2.9 Histological Analysis

After fixation, each sample was transected perpendicular to the long axis at three points to obtain cross-sections through the sample from proximal, middle, and distal regions relative to the direction of flow. Each section was dehydrated in increasing concentrations of ethanol and cleared with Pro-Par Clearant (Anatech Ltd., Battle Creek, MI, USA) using the Citadel 1000 Tissue Processor (Shandon Inc., Pittsburgh, PA, USA). Samples were then infiltrated with and embedded in paraffin wax using the Citadel 1000 tissue processor and Tissue-Tek TEC III Tissue Embedder (Miles Laboratories Inc., Naperville, IL, USA). Paraffin blocks were sectioned at 5μm thicknesses on a Microm HM355S Rotary Microtome (Thermo Fisher Scientific Inc., Waltham, MA, USA), placed on the M7654-1 SP Tissue Flotation Bath (Cardinal Health, Dublin, OH, USA) set to 45°C, floated onto glass slides, and dried in a Lipshaw Model 218 Slide Dryer (Shandon Inc., Pittsburgh, PA, USA). Once slides were dry, they were deparaffinized with xylenes, rehydrated, and stained with Hematoxylin and Eosin (H&E) and Phosphotungstic Acid Hematoxylin (PTAH). Slides were then imaged with a virtual microscope using a 40x objective (Olympus Corporation, Tokyo, JPN).

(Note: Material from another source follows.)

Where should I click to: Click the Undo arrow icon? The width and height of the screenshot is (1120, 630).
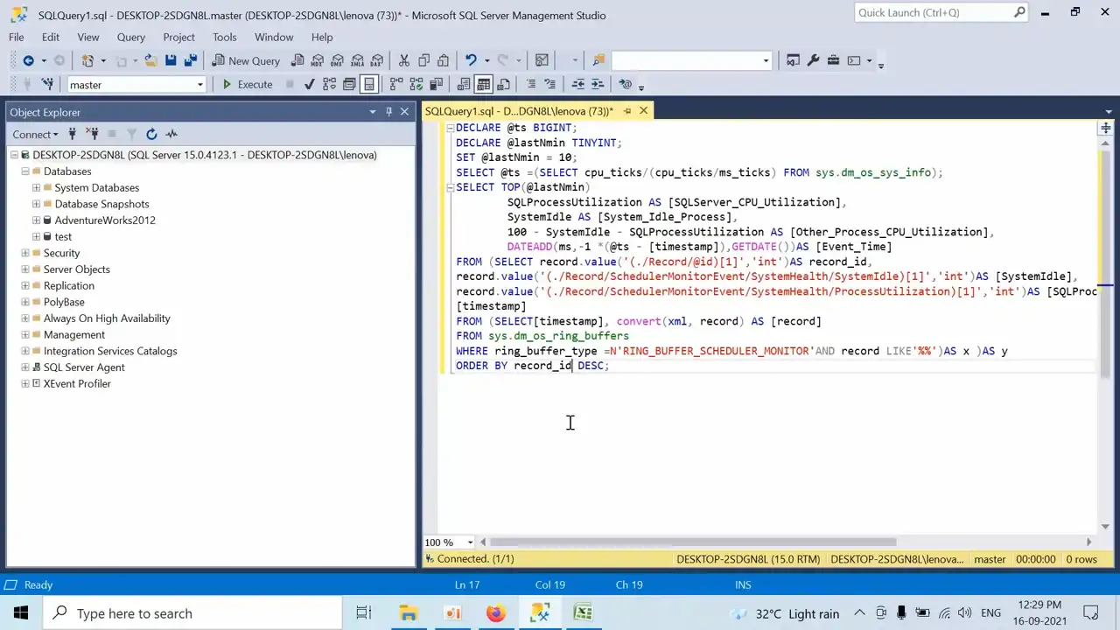point(471,60)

To analyze the percent of fibrin coverage on each histology slide, Adobe Photoshop was used to isolate the fibrin, stained bluish purple by the phosphotungstic acid, from the erythrocytes and foam struts, stained pinkish red by the hematoxylin. When each stain was isolated, the slides were converted to binary images and analyzed for the surface area of pixels corresponding to each stain using ImageJ. H&E was used as a counterstain to aid in verifying the presence of fibrin and leukocytes.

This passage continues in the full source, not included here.